- **ABOUT THIS EXERCISE**: Quote precisely the final stretch of the listing: start at the line containing "Instruction: Rate Electric" and stop after the last line.
#####
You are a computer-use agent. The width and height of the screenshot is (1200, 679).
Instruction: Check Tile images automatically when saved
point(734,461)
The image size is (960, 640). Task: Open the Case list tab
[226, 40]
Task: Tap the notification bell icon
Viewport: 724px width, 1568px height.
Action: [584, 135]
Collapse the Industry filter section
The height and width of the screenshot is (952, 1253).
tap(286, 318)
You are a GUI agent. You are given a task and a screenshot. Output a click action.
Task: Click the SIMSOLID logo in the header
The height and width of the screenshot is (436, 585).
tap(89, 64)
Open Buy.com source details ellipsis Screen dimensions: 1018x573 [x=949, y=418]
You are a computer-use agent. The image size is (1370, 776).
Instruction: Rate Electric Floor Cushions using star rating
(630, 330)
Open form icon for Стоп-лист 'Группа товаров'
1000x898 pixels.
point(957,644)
#####
- **FINAL ANSWER**:
Instruction: Rate Electric Floor Cushions using star rating
(630, 330)
Open form icon for Стоп-лист 'Группа товаров'
1000x898 pixels.
point(957,644)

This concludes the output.